Exercise objective: Skipping all pictures, please restate word for word the lines from the one that contains "Task: Click the 6.3 label in the Westfjords" through the last line of the entries.

_____

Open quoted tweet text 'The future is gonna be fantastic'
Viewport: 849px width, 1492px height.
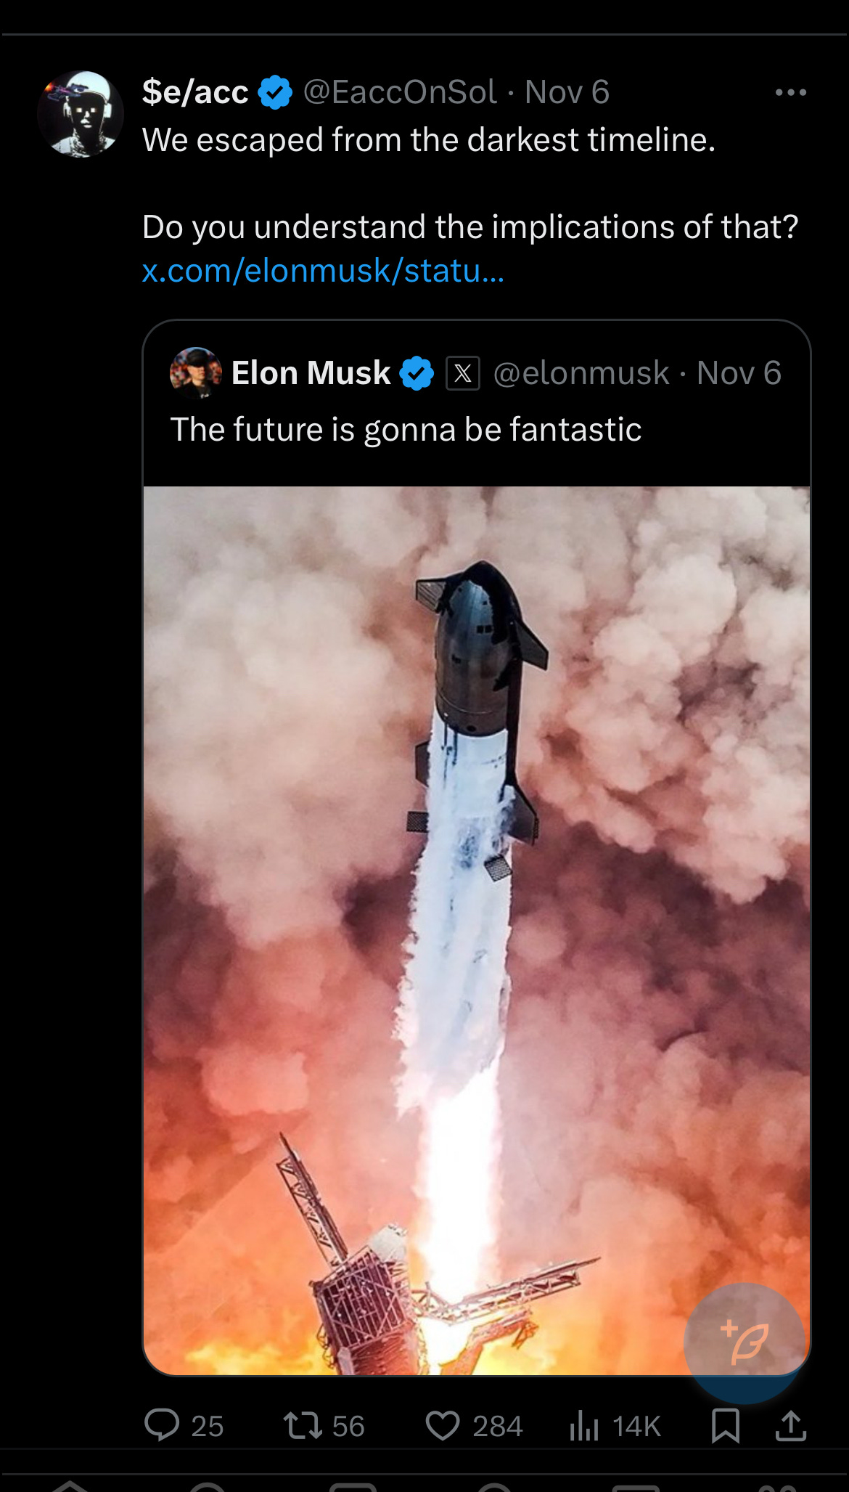click(x=406, y=429)
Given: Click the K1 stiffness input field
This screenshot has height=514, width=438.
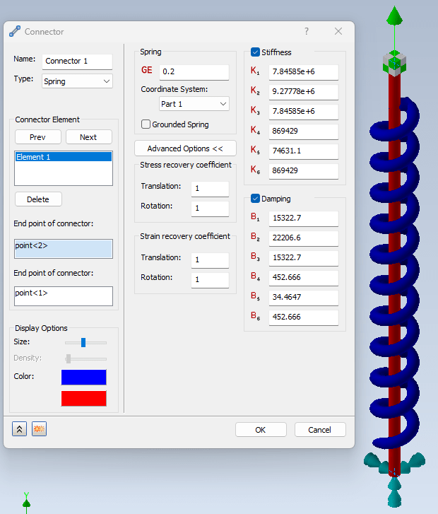Looking at the screenshot, I should [x=304, y=72].

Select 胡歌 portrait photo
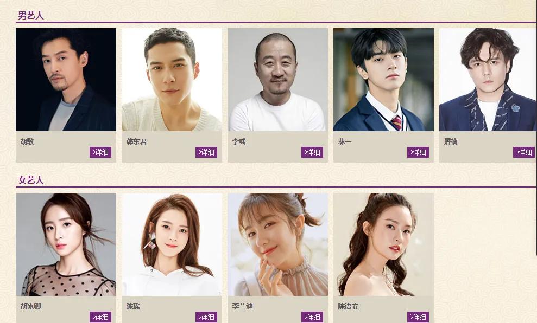coord(66,80)
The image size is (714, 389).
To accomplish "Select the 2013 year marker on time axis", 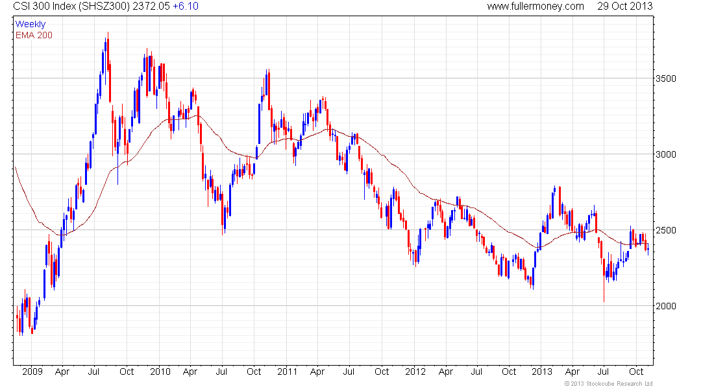I will coord(542,371).
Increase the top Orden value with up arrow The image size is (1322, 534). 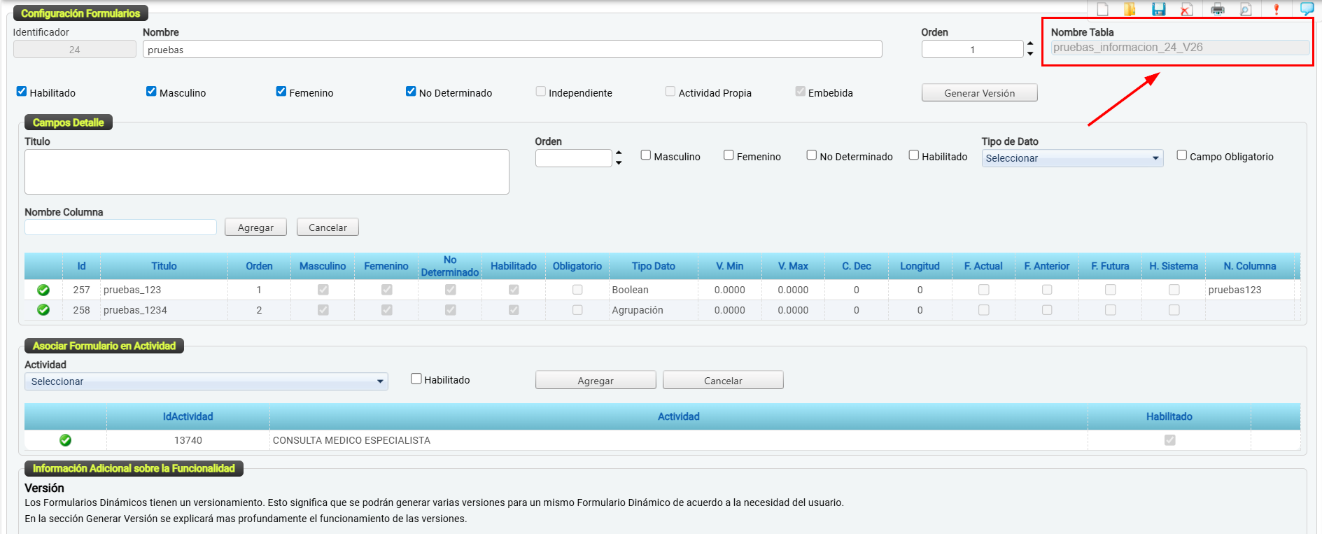coord(1030,44)
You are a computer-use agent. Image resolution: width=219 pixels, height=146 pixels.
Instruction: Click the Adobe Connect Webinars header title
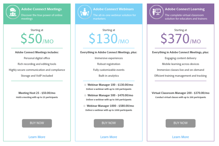tap(113, 9)
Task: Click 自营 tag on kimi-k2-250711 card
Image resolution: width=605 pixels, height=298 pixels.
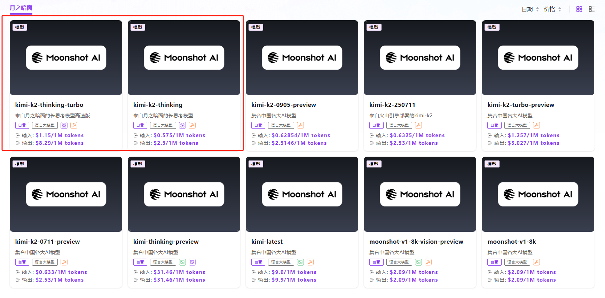Action: point(376,125)
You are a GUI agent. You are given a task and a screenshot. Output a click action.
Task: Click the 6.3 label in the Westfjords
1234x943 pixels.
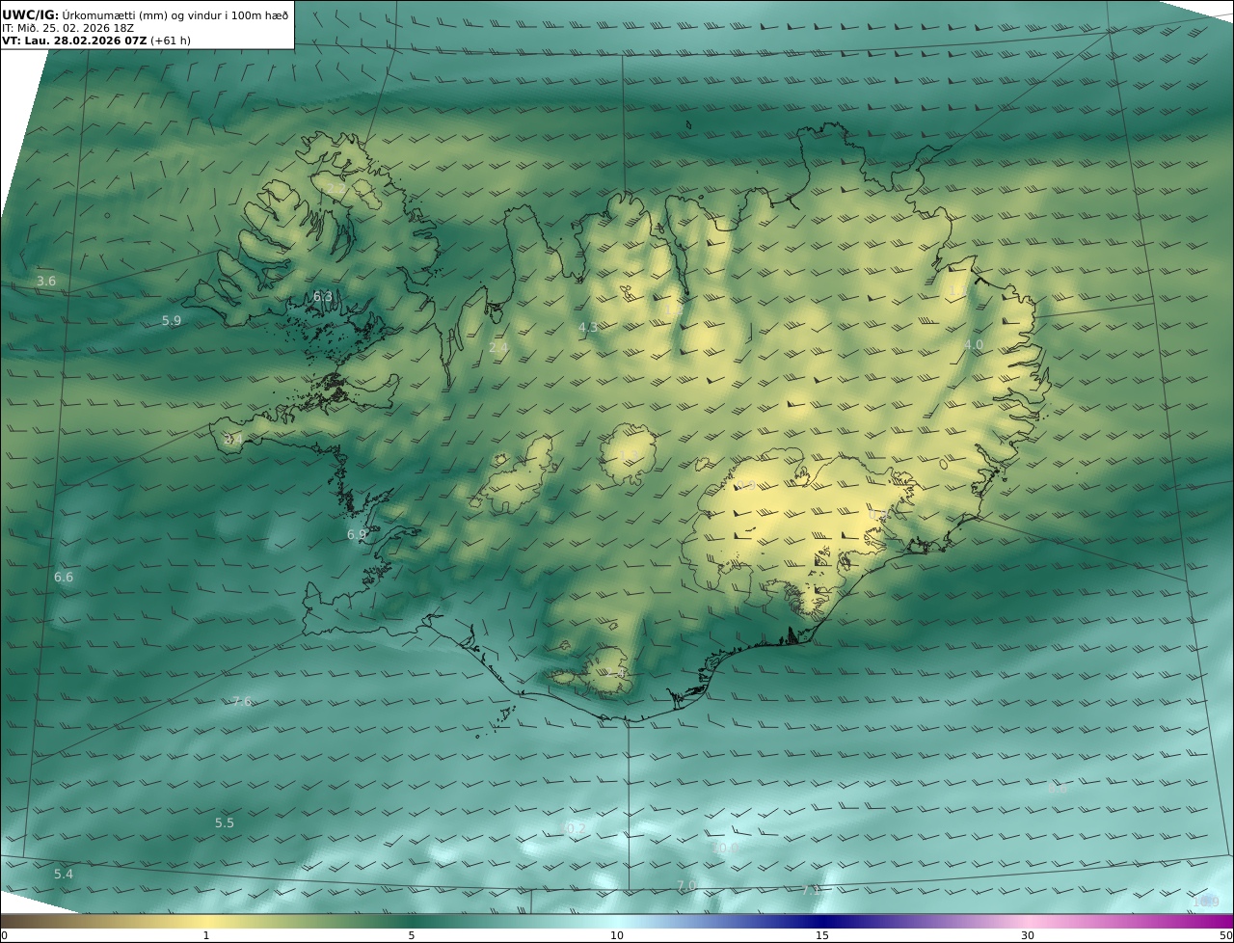pyautogui.click(x=323, y=297)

_____

Exercise output:
Task: Click the 6.3 label in the Westfjords
1234x943 pixels.
pyautogui.click(x=323, y=297)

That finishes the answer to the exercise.